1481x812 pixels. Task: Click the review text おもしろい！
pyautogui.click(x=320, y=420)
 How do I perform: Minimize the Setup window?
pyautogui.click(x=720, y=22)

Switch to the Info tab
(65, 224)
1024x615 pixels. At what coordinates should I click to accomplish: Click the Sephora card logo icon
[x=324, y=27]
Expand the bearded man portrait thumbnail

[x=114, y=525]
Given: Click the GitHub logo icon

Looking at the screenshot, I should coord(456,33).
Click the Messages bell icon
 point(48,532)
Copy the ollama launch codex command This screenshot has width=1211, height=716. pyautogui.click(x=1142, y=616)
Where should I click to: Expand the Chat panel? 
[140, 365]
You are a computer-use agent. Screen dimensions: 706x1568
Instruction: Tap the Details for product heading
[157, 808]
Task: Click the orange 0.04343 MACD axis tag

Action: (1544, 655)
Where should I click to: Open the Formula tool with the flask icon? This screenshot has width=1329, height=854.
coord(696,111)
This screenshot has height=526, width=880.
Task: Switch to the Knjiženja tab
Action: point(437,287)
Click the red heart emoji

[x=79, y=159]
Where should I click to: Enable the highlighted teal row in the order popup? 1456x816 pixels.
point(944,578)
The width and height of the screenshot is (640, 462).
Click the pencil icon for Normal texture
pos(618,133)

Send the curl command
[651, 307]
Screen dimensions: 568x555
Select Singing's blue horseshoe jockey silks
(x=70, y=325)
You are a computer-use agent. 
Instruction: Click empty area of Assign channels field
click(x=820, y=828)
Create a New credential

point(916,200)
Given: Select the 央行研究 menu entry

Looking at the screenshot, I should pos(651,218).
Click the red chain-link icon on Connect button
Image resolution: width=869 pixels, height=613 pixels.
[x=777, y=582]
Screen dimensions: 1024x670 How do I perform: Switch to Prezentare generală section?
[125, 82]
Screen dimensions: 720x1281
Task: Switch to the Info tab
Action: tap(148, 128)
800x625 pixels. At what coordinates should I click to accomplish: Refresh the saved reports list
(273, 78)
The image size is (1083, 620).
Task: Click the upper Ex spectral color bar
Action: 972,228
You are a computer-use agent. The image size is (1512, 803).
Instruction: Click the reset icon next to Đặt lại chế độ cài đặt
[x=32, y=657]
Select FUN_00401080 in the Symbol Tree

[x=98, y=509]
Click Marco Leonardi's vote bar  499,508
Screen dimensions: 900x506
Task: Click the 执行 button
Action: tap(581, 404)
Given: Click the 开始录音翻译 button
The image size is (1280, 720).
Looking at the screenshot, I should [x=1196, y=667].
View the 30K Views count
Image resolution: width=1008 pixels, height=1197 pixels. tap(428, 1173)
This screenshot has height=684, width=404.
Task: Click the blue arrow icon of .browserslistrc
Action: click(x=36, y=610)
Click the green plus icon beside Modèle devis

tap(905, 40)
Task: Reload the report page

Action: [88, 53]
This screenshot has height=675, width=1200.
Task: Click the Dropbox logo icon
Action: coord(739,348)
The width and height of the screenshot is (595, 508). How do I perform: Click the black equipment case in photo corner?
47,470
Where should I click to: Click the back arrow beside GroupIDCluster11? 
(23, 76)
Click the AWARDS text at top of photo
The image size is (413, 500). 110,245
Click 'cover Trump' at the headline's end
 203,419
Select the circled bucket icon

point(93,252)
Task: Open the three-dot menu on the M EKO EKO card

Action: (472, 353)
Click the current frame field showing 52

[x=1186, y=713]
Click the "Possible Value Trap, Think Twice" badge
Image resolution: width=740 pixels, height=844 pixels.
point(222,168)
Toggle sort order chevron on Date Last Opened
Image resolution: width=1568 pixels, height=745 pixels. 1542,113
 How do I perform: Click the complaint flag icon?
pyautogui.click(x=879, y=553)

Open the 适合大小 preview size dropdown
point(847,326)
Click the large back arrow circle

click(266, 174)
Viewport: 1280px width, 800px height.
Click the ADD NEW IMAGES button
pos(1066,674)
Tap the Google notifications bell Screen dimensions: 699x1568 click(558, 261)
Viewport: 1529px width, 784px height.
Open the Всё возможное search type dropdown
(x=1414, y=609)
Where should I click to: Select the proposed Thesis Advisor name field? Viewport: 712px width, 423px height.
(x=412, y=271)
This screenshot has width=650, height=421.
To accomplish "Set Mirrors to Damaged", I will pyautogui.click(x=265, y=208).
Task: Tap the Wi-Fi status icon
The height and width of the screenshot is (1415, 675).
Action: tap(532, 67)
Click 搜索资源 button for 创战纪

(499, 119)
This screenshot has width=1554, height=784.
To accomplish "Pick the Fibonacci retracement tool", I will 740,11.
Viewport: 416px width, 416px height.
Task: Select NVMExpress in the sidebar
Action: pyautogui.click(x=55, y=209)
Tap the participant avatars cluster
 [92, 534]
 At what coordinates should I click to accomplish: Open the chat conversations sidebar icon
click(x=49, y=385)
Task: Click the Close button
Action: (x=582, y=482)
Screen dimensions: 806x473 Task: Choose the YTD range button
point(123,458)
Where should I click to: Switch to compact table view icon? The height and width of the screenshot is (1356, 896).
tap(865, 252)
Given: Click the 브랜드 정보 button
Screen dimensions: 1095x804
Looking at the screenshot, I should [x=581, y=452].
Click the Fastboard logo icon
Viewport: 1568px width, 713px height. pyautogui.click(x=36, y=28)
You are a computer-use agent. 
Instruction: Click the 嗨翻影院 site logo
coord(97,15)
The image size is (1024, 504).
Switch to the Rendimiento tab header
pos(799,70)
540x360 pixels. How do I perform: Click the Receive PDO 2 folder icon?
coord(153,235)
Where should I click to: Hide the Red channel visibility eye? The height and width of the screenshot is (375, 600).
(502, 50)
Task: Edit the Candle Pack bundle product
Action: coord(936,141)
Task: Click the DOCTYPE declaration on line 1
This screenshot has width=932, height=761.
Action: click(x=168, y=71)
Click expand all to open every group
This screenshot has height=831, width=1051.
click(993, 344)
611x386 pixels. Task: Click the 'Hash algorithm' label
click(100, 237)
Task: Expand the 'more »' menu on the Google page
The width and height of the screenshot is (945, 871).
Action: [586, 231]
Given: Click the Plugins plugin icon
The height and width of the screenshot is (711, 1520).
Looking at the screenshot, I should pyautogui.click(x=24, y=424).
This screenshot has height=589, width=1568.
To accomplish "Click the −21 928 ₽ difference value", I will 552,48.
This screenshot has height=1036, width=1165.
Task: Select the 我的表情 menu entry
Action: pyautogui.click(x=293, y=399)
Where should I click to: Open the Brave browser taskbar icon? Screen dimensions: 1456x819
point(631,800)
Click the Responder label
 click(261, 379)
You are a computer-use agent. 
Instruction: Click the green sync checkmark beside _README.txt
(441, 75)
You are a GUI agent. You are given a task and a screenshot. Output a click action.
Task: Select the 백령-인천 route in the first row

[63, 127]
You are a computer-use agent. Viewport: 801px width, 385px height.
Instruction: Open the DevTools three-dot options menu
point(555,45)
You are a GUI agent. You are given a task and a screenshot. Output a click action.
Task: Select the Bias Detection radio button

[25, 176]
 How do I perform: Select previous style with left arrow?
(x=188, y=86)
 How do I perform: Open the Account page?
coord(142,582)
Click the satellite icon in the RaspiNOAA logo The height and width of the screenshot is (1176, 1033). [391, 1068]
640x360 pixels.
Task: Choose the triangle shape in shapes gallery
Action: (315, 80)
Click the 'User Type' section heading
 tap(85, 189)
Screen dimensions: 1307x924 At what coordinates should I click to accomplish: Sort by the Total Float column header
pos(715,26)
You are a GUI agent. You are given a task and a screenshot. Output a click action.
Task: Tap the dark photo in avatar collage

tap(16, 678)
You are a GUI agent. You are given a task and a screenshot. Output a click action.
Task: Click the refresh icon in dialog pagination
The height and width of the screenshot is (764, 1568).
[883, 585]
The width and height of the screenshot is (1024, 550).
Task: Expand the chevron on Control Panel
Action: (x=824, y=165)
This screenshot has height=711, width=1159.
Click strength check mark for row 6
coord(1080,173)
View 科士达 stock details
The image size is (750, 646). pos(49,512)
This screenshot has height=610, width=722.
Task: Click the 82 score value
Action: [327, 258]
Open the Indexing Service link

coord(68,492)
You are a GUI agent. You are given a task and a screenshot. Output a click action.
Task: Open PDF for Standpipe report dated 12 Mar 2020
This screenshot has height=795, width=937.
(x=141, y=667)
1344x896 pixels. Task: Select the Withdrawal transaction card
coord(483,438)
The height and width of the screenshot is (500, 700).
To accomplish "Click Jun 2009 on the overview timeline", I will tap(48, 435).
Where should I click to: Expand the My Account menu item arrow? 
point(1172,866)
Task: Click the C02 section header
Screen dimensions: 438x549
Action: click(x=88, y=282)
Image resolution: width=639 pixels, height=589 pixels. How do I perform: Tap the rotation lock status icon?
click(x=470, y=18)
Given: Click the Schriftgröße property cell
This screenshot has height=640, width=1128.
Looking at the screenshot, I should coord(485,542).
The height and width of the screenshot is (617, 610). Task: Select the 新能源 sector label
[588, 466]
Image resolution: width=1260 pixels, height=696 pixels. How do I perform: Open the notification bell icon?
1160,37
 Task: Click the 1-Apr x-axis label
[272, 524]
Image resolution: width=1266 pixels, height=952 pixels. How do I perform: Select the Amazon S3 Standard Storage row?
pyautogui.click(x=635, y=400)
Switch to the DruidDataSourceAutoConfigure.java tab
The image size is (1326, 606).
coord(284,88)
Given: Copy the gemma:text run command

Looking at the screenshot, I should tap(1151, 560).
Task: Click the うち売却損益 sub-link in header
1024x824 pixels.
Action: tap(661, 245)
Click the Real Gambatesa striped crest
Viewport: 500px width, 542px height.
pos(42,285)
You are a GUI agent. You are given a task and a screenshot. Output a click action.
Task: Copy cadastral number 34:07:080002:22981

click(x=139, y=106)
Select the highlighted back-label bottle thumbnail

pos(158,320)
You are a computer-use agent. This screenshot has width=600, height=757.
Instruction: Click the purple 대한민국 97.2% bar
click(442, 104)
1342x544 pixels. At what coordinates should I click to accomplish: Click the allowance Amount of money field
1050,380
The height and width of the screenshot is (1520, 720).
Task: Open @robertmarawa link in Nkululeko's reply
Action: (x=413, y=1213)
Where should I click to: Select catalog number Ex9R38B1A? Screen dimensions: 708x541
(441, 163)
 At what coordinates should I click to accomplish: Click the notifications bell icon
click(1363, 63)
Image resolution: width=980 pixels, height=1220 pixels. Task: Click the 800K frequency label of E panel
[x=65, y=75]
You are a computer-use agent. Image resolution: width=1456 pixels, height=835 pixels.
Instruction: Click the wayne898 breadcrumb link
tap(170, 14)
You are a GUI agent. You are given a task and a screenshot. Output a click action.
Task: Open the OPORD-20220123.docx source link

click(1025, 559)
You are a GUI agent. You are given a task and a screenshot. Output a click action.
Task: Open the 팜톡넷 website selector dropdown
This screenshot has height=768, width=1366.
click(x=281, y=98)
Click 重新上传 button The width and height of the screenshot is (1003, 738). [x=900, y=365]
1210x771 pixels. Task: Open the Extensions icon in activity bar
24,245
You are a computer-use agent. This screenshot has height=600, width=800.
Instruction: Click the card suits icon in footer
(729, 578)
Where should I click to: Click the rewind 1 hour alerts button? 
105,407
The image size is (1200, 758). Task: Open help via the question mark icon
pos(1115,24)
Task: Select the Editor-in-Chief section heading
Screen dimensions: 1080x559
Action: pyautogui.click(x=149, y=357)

◇ ◇ ◇ ◇

§ **What is required**
Among the records above, find each line holding "Google" and list it.

§ **Response**
Tap the Google notifications bell Screen dimensions: 699x1568 click(558, 261)
Task: Expand the 'more »' menu on the Google page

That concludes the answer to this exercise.